Madden & Finucane, on instruction from the families and wounded, consider it essential to engage their own independent experts in the fields of forensic pathology, ballistics, sound analysis etc. The Saville Inquiry, however, is also questioning the necessity of the families' legal team to engage their own experts.

IF this situation is not resolved, Madden & Finucane has been instructed by the families and wounded to disengage.

Additionally, even if the Saville Inquiry allows the families and wounded the legal representation sought, there is still the very real possibility that the full costs of that legal representation will not be met.

The conduct of the Saville Inquiry team has, to date, been both disturbing and disappointing. At this juncture, the inquiry team seems determined to frustrate the legal entitlement of the wounded and families, and their generous response to Lord Saville's request to consider joint legal representation.

The issue of legal representation of the families, the wounded and other interested parties is to be considered at a preliminary hearing in Derry's Guildhall on July 20th, 1998. In a press release which the Bloody Sunday families and wounded issued on June 17th, 1998, they stated:

"Any attempt by Lord Saville to reduce and weaken our legal representation at the inquiry will cause us to seriously reconsider our current willingness to participate in the Saville Inquiry."

One family, the Wrays, have already withdrawn on the basis that they do not have confidence in the new inquiry.

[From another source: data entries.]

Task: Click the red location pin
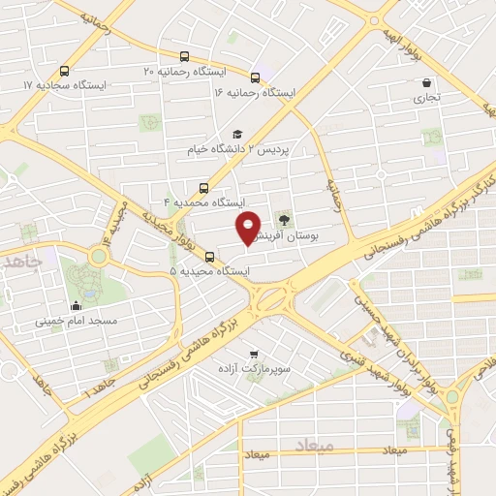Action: click(x=249, y=228)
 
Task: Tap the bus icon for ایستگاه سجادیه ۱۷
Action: click(x=64, y=71)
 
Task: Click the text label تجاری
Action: click(x=427, y=98)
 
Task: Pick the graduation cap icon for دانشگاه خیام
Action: click(x=237, y=136)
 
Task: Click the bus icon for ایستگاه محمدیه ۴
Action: click(x=203, y=188)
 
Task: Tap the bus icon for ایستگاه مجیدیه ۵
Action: click(x=211, y=257)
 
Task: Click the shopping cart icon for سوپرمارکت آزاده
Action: click(x=254, y=355)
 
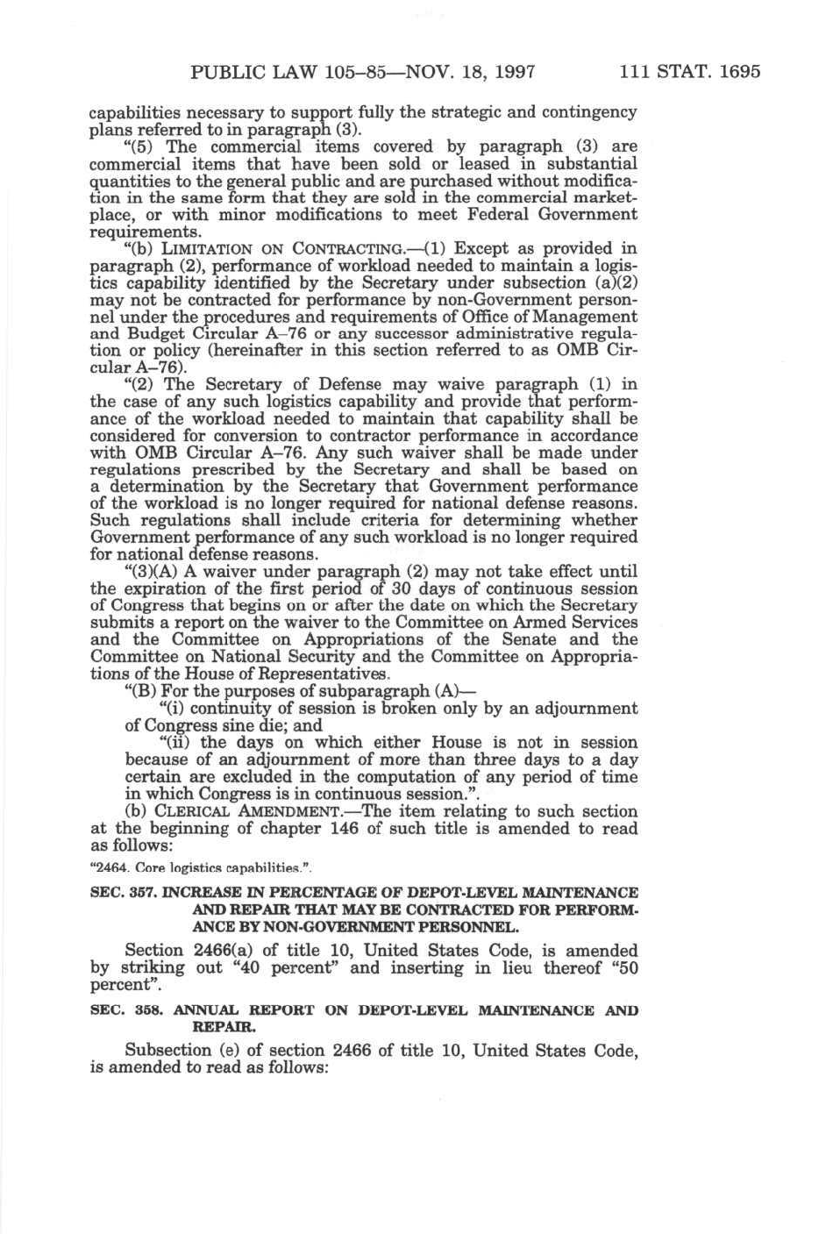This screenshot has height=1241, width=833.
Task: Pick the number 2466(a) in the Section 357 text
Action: [226, 951]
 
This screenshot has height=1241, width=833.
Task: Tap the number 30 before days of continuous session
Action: [352, 590]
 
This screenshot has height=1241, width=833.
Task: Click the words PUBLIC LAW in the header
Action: [239, 71]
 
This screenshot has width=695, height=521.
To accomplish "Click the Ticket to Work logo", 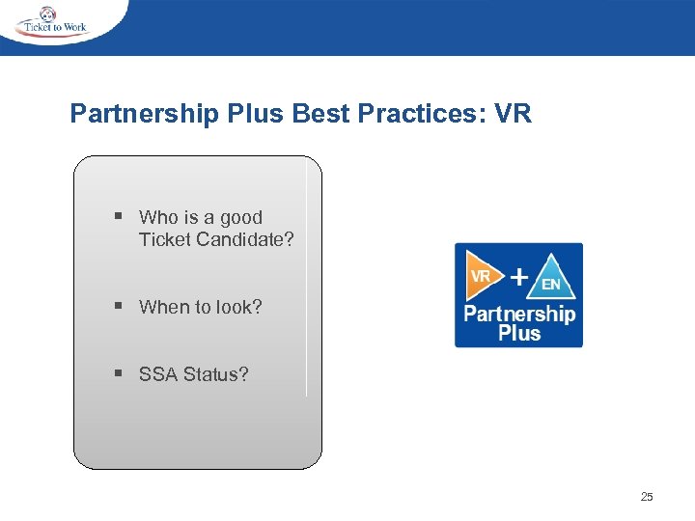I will pyautogui.click(x=52, y=22).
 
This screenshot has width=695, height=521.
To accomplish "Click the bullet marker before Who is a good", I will pyautogui.click(x=118, y=217).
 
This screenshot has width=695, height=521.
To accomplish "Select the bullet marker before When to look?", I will pyautogui.click(x=118, y=307).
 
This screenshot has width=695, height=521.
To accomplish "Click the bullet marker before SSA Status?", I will pyautogui.click(x=118, y=373).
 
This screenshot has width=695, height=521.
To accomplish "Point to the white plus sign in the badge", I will pyautogui.click(x=518, y=277).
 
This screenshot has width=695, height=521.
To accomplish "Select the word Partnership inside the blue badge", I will pyautogui.click(x=519, y=314).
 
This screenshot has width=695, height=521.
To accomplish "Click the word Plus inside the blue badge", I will pyautogui.click(x=519, y=334).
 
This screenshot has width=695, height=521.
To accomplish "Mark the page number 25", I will pyautogui.click(x=647, y=497).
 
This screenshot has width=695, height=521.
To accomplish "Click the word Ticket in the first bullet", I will pyautogui.click(x=164, y=239).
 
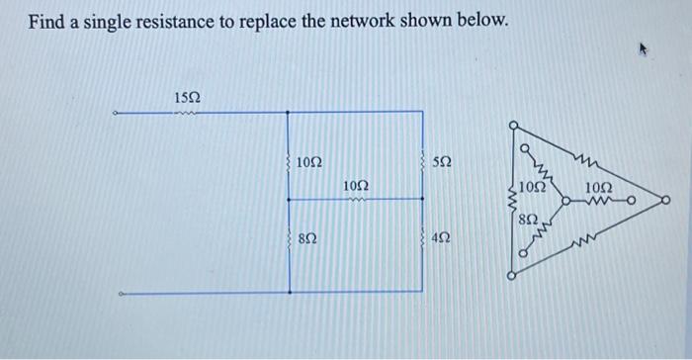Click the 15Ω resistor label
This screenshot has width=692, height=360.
pos(187,97)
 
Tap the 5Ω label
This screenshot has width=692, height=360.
pos(443,161)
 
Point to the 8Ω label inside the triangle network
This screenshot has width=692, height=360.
pos(530,217)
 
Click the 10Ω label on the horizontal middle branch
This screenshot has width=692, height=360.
pos(356,186)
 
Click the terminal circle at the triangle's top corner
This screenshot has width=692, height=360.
pos(512,126)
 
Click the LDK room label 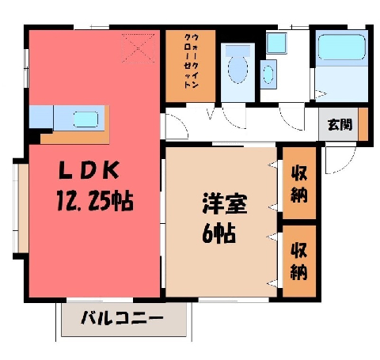pos(89,170)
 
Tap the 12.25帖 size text pos(95,201)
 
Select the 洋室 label pos(225,203)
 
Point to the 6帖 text pos(218,233)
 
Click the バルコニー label pos(122,318)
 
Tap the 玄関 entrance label pos(340,125)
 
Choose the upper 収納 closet pos(299,184)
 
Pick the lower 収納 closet pos(299,261)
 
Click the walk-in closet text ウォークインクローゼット pos(191,61)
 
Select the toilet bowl pos(238,69)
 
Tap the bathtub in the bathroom pos(341,47)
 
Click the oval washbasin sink pos(268,74)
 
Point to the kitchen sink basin pos(86,119)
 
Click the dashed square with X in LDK pos(139,48)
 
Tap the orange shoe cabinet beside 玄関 pos(363,124)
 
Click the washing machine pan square pos(276,44)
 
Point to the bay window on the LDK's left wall pos(21,208)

For the remaining families, the wounded and many in the nationalist community in Derry and beyond, the outcome of this hearing will be a litmus test.

One issue is very clear. The families and the wounded, who have endured the trauma of 26 years of campaigning for justice, will not engage with Saville (nor should they be expected to), if the new inquiry has even the slightest smell of being a Widgery Mark II.

From a nationalist perspective, it is a British inquiry, with a British hand-picked panel, investigating a British military massacre of unarmed Irish citizens seeking civil rights. It is recognised that the decision by the Prime Minister, Mr Blair, to establish a new inquiry was both a brave and historic political act. It has the potential to contribute to the healing so necessary between the peoples of the two islands.

In that bigger picture, and given their experience at Widgery, a squabble by the Saville Inquiry over the minimum but adequate legal team engaged by the Bloody Sunday families and wounded seems an insensitive ignominy to visit upon people of such recognised dignity.

Don Mullan is the author of the best-selling book Eyewitness Bloody Sunday (Wolfhound Press 1997), recognised as being the catalyst for the opening up the new Bloody Sunday inquiry. He is currently engaged as part of Madden and Finucane's legal team as an adviser, press secretary and assistant.